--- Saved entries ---
........
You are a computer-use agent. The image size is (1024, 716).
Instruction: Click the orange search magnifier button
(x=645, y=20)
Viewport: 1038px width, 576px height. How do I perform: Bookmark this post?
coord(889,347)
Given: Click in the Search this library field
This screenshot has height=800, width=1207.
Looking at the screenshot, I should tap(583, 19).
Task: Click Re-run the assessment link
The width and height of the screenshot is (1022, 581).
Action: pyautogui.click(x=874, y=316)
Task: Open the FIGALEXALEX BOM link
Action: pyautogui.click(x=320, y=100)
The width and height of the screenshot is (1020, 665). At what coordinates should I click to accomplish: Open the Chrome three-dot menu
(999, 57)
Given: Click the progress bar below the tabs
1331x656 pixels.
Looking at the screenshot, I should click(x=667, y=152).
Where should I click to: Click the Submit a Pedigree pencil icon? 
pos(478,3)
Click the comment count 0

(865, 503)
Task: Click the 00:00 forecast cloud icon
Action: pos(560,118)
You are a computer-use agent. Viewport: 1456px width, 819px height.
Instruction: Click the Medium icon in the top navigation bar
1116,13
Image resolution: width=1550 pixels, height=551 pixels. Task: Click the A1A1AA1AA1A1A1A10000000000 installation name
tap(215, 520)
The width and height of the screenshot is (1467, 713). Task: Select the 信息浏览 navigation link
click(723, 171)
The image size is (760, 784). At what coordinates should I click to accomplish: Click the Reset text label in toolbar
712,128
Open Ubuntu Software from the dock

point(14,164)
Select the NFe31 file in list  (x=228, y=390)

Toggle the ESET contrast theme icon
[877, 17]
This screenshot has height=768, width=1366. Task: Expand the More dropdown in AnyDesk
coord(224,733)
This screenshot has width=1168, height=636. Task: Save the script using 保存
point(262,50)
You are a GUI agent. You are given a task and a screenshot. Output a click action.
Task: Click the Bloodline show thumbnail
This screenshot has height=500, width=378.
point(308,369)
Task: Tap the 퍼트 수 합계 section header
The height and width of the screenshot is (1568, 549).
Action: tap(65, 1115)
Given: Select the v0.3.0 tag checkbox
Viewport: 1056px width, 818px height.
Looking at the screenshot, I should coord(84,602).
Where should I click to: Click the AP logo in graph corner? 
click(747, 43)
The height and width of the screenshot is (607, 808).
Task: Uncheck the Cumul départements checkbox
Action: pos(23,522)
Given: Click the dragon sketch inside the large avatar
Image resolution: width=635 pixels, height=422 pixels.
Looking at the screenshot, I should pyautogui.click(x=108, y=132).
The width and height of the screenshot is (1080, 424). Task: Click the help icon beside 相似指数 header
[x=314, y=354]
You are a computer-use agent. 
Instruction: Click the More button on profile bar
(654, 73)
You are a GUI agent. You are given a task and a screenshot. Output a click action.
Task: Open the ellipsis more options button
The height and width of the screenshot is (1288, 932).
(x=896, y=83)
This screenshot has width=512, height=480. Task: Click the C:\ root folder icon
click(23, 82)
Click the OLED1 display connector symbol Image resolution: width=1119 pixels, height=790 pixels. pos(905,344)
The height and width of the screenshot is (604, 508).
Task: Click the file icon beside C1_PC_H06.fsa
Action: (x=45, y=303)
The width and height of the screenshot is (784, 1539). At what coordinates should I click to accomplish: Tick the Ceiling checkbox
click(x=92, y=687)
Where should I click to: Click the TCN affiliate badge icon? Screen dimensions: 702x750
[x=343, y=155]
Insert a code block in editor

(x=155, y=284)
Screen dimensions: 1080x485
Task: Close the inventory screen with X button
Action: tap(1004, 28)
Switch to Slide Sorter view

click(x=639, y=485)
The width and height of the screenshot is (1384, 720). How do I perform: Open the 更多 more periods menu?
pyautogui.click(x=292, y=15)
........
--- WHAT TO PRODUCE ---
Write down every record shown above precisely.

--- ANSWER SECTION ---
You are a computer-use agent. The image size is (1024, 716).
Instruction: Click the orange search magnifier button
(x=645, y=20)
Viewport: 1038px width, 576px height. How do I perform: Bookmark this post?
coord(889,347)
Given: Click in the Search this library field
This screenshot has height=800, width=1207.
Looking at the screenshot, I should tap(583, 19).
Task: Click Re-run the assessment link
The width and height of the screenshot is (1022, 581).
Action: pyautogui.click(x=874, y=316)
Task: Open the FIGALEXALEX BOM link
Action: pyautogui.click(x=320, y=100)
The width and height of the screenshot is (1020, 665). At what coordinates should I click to accomplish: Open the Chrome three-dot menu
(999, 57)
Given: Click the progress bar below the tabs
1331x656 pixels.
Looking at the screenshot, I should click(x=667, y=152).
Where should I click to: Click the Submit a Pedigree pencil icon? 
pos(478,3)
Click the comment count 0

(865, 503)
Task: Click the 00:00 forecast cloud icon
Action: pos(560,118)
You are a computer-use agent. Viewport: 1456px width, 819px height.
Instruction: Click the Medium icon in the top navigation bar
1116,13
Image resolution: width=1550 pixels, height=551 pixels. Task: Click the A1A1AA1AA1A1A1A10000000000 installation name
tap(215, 520)
The width and height of the screenshot is (1467, 713). Task: Select the 信息浏览 navigation link
click(723, 171)
The image size is (760, 784). At what coordinates should I click to accomplish: Click the Reset text label in toolbar
712,128
Open Ubuntu Software from the dock

point(14,164)
Select the NFe31 file in list  (x=228, y=390)

Toggle the ESET contrast theme icon
[877, 17]
This screenshot has height=768, width=1366. Task: Expand the More dropdown in AnyDesk
coord(224,733)
This screenshot has width=1168, height=636. Task: Save the script using 保存
point(262,50)
You are a GUI agent. You are given a task and a screenshot. Output a click action.
Task: Click the Bloodline show thumbnail
This screenshot has height=500, width=378.
point(308,369)
Task: Tap the 퍼트 수 합계 section header
The height and width of the screenshot is (1568, 549).
Action: tap(65, 1115)
Given: Select the v0.3.0 tag checkbox
Viewport: 1056px width, 818px height.
Looking at the screenshot, I should coord(84,602).
Where should I click to: Click the AP logo in graph corner? 
click(747, 43)
The height and width of the screenshot is (607, 808).
Task: Uncheck the Cumul départements checkbox
Action: pos(23,522)
Given: Click the dragon sketch inside the large avatar
Image resolution: width=635 pixels, height=422 pixels.
Looking at the screenshot, I should pyautogui.click(x=108, y=132).
The width and height of the screenshot is (1080, 424). Task: Click the help icon beside 相似指数 header
[x=314, y=354]
You are a computer-use agent. 
Instruction: Click the More button on profile bar
(654, 73)
You are a GUI agent. You are given a task and a screenshot. Output a click action.
Task: Open the ellipsis more options button
The height and width of the screenshot is (1288, 932).
(x=896, y=83)
This screenshot has width=512, height=480. Task: Click the C:\ root folder icon
click(23, 82)
Click the OLED1 display connector symbol Image resolution: width=1119 pixels, height=790 pixels. pos(905,344)
The height and width of the screenshot is (604, 508).
Task: Click the file icon beside C1_PC_H06.fsa
Action: (x=45, y=303)
The width and height of the screenshot is (784, 1539). At what coordinates should I click to accomplish: Tick the Ceiling checkbox
click(x=92, y=687)
Where should I click to: Click the TCN affiliate badge icon? Screen dimensions: 702x750
[x=343, y=155]
Insert a code block in editor

(x=155, y=284)
Screen dimensions: 1080x485
Task: Close the inventory screen with X button
Action: tap(1004, 28)
Switch to Slide Sorter view

click(x=639, y=485)
The width and height of the screenshot is (1384, 720). How do I perform: Open the 更多 more periods menu?
pyautogui.click(x=292, y=15)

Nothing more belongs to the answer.